___ Supplied records ___
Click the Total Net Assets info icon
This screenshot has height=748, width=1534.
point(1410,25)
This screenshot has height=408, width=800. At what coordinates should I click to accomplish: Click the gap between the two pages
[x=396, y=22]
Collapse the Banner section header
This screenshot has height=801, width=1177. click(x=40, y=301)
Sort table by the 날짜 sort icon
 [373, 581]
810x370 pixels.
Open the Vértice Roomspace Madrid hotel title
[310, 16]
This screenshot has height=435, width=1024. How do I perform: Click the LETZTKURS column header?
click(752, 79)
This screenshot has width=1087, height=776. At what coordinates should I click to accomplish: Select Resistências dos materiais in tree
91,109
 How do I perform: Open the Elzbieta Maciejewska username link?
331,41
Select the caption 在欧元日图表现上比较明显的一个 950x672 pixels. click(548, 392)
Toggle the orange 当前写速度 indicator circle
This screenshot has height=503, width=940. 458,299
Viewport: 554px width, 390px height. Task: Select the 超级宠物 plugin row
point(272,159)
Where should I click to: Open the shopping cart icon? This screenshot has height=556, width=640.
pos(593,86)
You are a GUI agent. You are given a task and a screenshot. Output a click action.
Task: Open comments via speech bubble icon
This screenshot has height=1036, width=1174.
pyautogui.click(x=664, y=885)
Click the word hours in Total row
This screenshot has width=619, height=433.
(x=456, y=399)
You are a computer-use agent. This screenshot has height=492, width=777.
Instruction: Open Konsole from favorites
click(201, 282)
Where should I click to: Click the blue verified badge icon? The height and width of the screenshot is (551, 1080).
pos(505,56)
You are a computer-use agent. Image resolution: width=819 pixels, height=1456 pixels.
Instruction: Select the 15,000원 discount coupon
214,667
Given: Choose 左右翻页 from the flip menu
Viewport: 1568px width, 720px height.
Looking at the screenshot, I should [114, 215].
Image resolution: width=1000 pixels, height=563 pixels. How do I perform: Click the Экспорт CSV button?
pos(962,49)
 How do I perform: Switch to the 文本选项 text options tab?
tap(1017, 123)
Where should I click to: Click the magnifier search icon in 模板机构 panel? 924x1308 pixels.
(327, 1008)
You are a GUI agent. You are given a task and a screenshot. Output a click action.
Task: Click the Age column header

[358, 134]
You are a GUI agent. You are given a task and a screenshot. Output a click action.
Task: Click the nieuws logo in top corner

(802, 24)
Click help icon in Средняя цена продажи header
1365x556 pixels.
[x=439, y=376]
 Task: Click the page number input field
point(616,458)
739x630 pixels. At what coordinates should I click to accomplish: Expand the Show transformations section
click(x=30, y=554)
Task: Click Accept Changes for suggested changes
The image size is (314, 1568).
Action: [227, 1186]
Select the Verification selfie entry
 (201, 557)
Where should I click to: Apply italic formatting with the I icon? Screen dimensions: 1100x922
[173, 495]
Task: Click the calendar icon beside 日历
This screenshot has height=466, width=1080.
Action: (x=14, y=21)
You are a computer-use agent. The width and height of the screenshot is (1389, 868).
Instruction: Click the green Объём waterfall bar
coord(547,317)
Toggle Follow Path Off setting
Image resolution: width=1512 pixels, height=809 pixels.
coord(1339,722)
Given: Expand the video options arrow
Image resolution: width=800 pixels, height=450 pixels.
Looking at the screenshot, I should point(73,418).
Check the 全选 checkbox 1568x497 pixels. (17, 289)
___
What you are asked to do: The reply should consist of the full listing, copied exactly.

Expected answer:
Click the Total Net Assets info icon
This screenshot has height=748, width=1534.
point(1410,25)
This screenshot has height=408, width=800. At what coordinates should I click to accomplish: Click the gap between the two pages
[x=396, y=22]
Collapse the Banner section header
This screenshot has height=801, width=1177. click(x=40, y=301)
Sort table by the 날짜 sort icon
 [373, 581]
810x370 pixels.
Open the Vértice Roomspace Madrid hotel title
[310, 16]
This screenshot has height=435, width=1024. How do I perform: Click the LETZTKURS column header?
click(752, 79)
This screenshot has width=1087, height=776. At what coordinates should I click to accomplish: Select Resistências dos materiais in tree
91,109
 How do I perform: Open the Elzbieta Maciejewska username link?
331,41
Select the caption 在欧元日图表现上比较明显的一个 950x672 pixels. click(548, 392)
Toggle the orange 当前写速度 indicator circle
This screenshot has height=503, width=940. 458,299
Viewport: 554px width, 390px height. Task: Select the 超级宠物 plugin row
point(272,159)
Where should I click to: Open the shopping cart icon? This screenshot has height=556, width=640.
pos(593,86)
You are a GUI agent. You are given a task and a screenshot. Output a click action.
Task: Open comments via speech bubble icon
This screenshot has height=1036, width=1174.
pyautogui.click(x=664, y=885)
Click the word hours in Total row
This screenshot has width=619, height=433.
(x=456, y=399)
You are a computer-use agent. This screenshot has height=492, width=777.
Instruction: Open Konsole from favorites
click(201, 282)
Where should I click to: Click the blue verified badge icon? The height and width of the screenshot is (551, 1080).
pos(505,56)
You are a computer-use agent. Image resolution: width=819 pixels, height=1456 pixels.
Instruction: Select the 15,000원 discount coupon
214,667
Given: Choose 左右翻页 from the flip menu
Viewport: 1568px width, 720px height.
Looking at the screenshot, I should [114, 215].
Image resolution: width=1000 pixels, height=563 pixels. How do I perform: Click the Экспорт CSV button?
pos(962,49)
 How do I perform: Switch to the 文本选项 text options tab?
tap(1017, 123)
Where should I click to: Click the magnifier search icon in 模板机构 panel? 924x1308 pixels.
(327, 1008)
You are a GUI agent. You are given a task and a screenshot. Output a click action.
Task: Click the Age column header

[358, 134]
You are a GUI agent. You are given a task and a screenshot. Output a click action.
Task: Click the nieuws logo in top corner

(802, 24)
Click help icon in Средняя цена продажи header
1365x556 pixels.
[x=439, y=376]
 Task: Click the page number input field
point(616,458)
739x630 pixels. At what coordinates should I click to accomplish: Expand the Show transformations section
click(x=30, y=554)
Task: Click Accept Changes for suggested changes
The image size is (314, 1568).
Action: [227, 1186]
Select the Verification selfie entry
 (201, 557)
Where should I click to: Apply italic formatting with the I icon? Screen dimensions: 1100x922
[173, 495]
Task: Click the calendar icon beside 日历
This screenshot has height=466, width=1080.
Action: (x=14, y=21)
You are a computer-use agent. The width and height of the screenshot is (1389, 868).
Instruction: Click the green Объём waterfall bar
coord(547,317)
Toggle Follow Path Off setting
Image resolution: width=1512 pixels, height=809 pixels.
coord(1339,722)
Given: Expand the video options arrow
Image resolution: width=800 pixels, height=450 pixels.
Looking at the screenshot, I should point(73,418).
Check the 全选 checkbox 1568x497 pixels. (17, 289)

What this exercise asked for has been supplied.